CookDial: A dataset for task-oriented dialogs grounded in procedural documents
This work addresses the problem of building task-oriented dialog systems that understand procedural documents for researchers in natural language processing, but it is incremental as it focuses on creating a new dataset and baselines.
The authors introduced CookDial, a dataset of 260 human-to-human task-oriented dialogs grounded in recipes, to advance research on dialog systems with procedural knowledge understanding, and they developed neural baseline models for three subtasks evaluated on this dataset.
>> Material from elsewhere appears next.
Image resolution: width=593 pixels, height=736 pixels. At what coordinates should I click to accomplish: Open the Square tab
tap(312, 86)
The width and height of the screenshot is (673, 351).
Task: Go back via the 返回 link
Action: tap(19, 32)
This work presents a new dialog dataset, CookDial, that facilitates research on task-oriented dialog systems with procedural knowledge understanding. The corpus contains 260 human-to-human task-oriented dialogs in which an agent, given a recipe document, guides the user to cook a dish. Dialogs in CookDial exhibit two unique features: (i) procedural alignment between the dialog flow and supporting document; (ii) complex agent decision-making that involves segmenting long sentences, paraphrasing hard instructions and resolving coreference in the dialog context. In addition, we identify three challenging (sub)tasks in the assumed task-oriented dialog system: (1) User Question Understanding, (2) Agent Action Frame Prediction, and (3) Agent Response Generation. For each of these tasks, we develop a neural baseline model, which we evaluate on the CookDial dataset. We publicly release the CookDial dataset, comprising rich annotations of both dialogs and recipe documents, to stimulate further research on domain-specific document-grounded dialog systems.